Позднее отец рассказывал мне, что в эти драматические годы часто сновал челноком между Веной и Берлином. Он был в числе тех, кто после сараевской трагедии не советовали кайзеру слепо поддерживать своего австрийского союзника: такое поведение должно было вызвать роковую цепную реакцию – мобилизации армий всех ведущих держав. Но он также предупредил о массированных поставках французами оружия русским, что способствовало непреклонности царя в отношении Вены. По его мнению, в июле 1914 года война стала неизбежной, но всю свою жизнь он считал ее роковой ошибкой, чем-то вроде природной катастрофы, обрушившейся на Европу, а не преднамеренным актом Центральных держав[9]. Это объясняет его последующую поддержку антиверсальской политики Гитлера.

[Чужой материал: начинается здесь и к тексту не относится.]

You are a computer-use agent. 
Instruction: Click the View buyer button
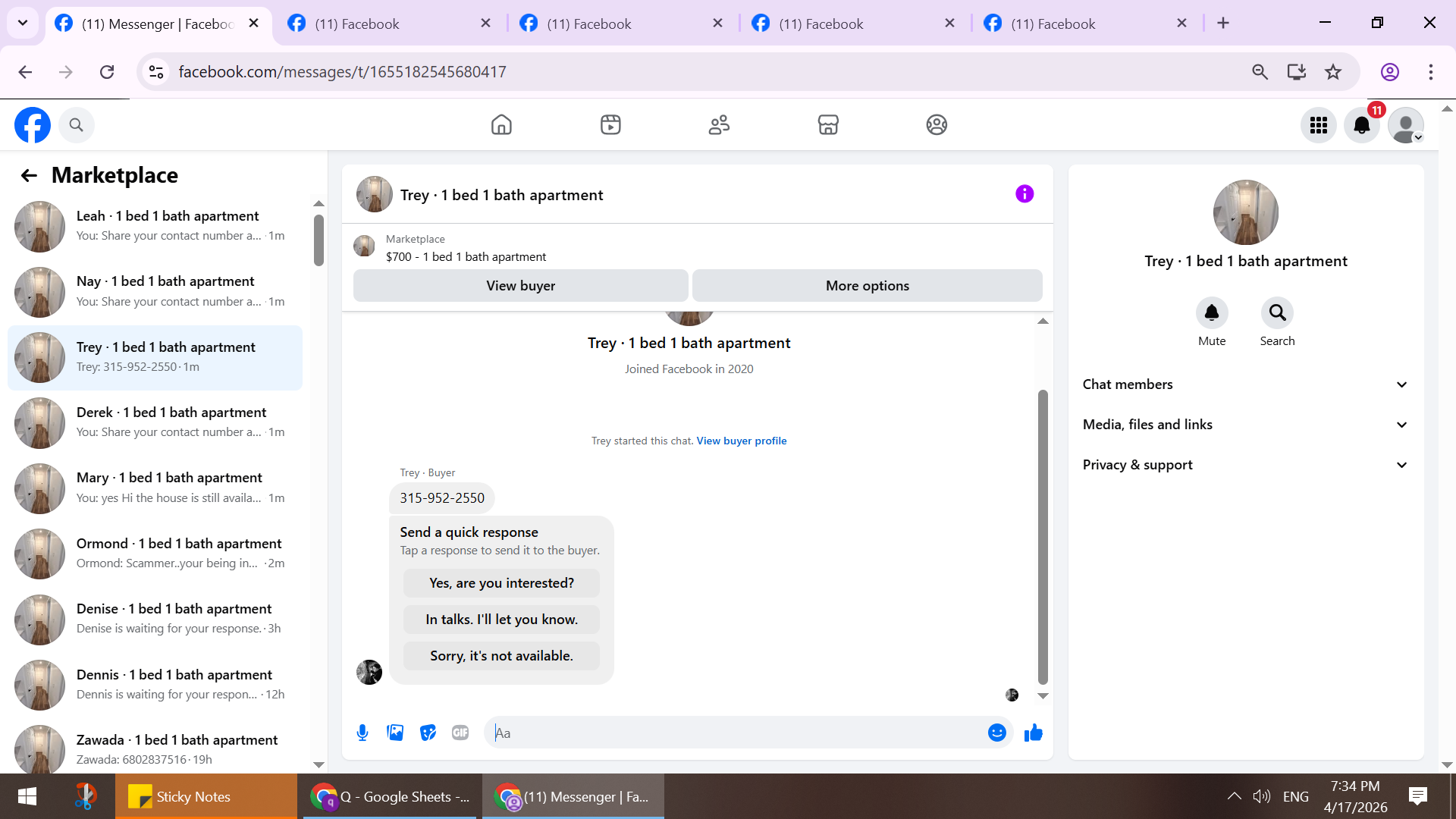point(520,286)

В 1910 году он женился на второй дочери губернатора Рейнской провинции, который также был министром сельского хозяйства Пруссии, Клеменса фон Шорлемер-Лизера. Моя мать была очень красива. От своей матери, урожденной Пуричелли (итальянская семья, обосновавшаяся в Германии в XVIII веке), она унаследовала черные глаза и волосы, характерные для уроженцев южных стран, а от отца, происходившего из семьи крупных вестфальских помещиков, орлиный нос и неукротимую энергию.

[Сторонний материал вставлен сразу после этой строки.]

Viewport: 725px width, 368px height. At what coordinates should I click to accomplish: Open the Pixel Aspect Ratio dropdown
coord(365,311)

Мой дед по материнской линии был очень влиятельным господином. Он отвечал за двадцать миллионов крестьян, обрабатывавших немецкую землю от люксембургской границы до Немана. Пылкий католик, сын того Шорлемера, который в 1880-х вместе с Виндтхорстом[10] противостоял Бисмарку[11] в период «Культуркампфа»[12], он был принят в Риме папой Львом XIII и защищал права католиков перед своим кайзером. Его жена была знатной дамой. Она устраивала приемы в своих салонах – в Берлине, где владела домом, во дворце губернатора Рейнской области в Кобленце или в Лизере. Иногда сам кайзер проводил там несколько дней отдыха, потягивая легкое сухое белое вино с берегов Мозеля. Его сыновья, в том числе кронпринц Вильгельм и толстяк Эйтель Фриц, боннские студенты, приезжали в Лизер на уик-энды. На фотоснимках того времени они изображены в смешных теннисных костюмах, пытающиеся обмениваться ударами по мячу с моей матерью и моими тетками на маленьком корте, оборудованном между дорогой и замком.
Моя бабка, друг и доверенное лицо кайзера, много путешествовала с пятью своими дочерьми. Она одинаково хорошо знала Париж, Вену и Берлин в той Европе до 1914 года, где границы не имели никакого значения и где деньги легко обменивались. Во время одного такого путешествия, в Вене, у Ауэрспергов[13], юная Мария Шорлемер познакомилась с военным атташе рейха. Охоты во владениях австрийского кайзера, нескольких вечеров в Опере и бала в Хофбурге[14] оказалось достаточным, чтобы сломить сопротивление моей суровой бабки. В ноябре 1910 года в Лизере состоялось бракосочетание юной рейнландской баронессы и баденского графа, бывшего на восемнадцать лет старше ее.